EXERCISE OBJECTIVE: State how many lines in the material hold the string "agent"; nothing besides that number is expected.

MATERIAL TO PROCESS:
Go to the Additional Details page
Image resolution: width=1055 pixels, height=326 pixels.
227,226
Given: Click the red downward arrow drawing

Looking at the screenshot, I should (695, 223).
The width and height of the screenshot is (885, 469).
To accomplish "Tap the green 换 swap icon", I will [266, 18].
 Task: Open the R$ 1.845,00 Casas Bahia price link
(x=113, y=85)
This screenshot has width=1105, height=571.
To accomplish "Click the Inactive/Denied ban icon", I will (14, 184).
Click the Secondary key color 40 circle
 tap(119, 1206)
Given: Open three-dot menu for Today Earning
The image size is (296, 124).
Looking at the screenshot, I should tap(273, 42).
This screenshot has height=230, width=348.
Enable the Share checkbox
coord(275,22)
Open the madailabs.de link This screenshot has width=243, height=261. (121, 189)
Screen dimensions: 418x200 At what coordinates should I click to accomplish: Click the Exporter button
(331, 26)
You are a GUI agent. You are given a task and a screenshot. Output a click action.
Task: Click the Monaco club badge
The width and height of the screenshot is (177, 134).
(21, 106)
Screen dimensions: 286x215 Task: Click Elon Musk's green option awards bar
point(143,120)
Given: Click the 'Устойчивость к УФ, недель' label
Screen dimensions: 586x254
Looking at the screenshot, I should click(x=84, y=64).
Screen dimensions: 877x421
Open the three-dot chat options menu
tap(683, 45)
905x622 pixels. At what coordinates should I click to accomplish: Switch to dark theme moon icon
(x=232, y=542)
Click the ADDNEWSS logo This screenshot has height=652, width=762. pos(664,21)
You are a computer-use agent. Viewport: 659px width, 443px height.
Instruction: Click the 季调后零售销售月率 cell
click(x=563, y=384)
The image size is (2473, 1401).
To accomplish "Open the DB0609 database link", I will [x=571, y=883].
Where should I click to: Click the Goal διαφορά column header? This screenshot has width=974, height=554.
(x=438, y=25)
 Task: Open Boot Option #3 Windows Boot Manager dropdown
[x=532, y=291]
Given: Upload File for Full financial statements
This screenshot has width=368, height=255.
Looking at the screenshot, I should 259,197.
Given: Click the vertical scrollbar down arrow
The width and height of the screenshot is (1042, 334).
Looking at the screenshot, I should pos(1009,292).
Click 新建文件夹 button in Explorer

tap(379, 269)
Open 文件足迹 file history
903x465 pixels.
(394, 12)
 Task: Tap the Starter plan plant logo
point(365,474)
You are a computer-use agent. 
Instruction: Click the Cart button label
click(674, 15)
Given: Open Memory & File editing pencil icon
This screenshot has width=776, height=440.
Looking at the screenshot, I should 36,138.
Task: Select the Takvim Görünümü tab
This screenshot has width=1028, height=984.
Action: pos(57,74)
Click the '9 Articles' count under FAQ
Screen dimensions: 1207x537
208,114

ANSWER FOR THIS EXERCISE: 3